We pull order data from multiple CRM's and need to compile the data for reporting and each CRM has it's own orders table. We compile these tables into a compiled_orders table in 24 hour increments.
Our current implementation uses SQL Views to aggregate results and SUM the columns
CREATE OR REPLACE VIEW crm1_sql_views AS
SELECT
account_id
, name
, COUNT(*) AS order_count
, SUM(CASE WHEN
status = 0
THEN 1 ELSE 0 END) AS approved_count
, SUM(CASE WHEN
status = 0
THEN total ELSE 0 END) AS approved_total
FROM crm1_orders
WHERE
AND is_test = false
GROUP BY
account_id
, name
;
We select the data we want from this view. The issue that we are running into is that a query like this pulls all the order data for a client into memory. If a client has 20M orders, it becomes extremely slow, and sometimes the query results are larger than the available memory/cache.
How do we incrementally/consistently/quickly take 20M records in a table and compile it into another table?

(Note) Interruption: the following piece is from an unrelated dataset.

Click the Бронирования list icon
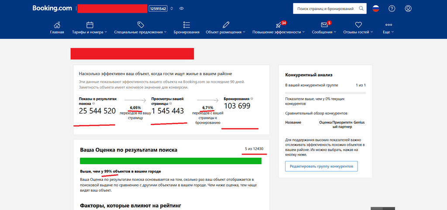 (x=186, y=24)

Increasing hardware is one solution, but we feel that is not the correct solution right now. We looked at materialized views, but since each CRM has it's own tables, it would have major maintenance implications every time we added a new CRM to our offering.
The goal is for our end users to answer questions like: - How many orders did we receive last week/month/year? - What weekday do I receive the most orders?
What technologies/methodologies/terms do we need to look at and research?
- Sharding
- ETL
- Data Pipelines
- "Big Data" tools
- NoSQL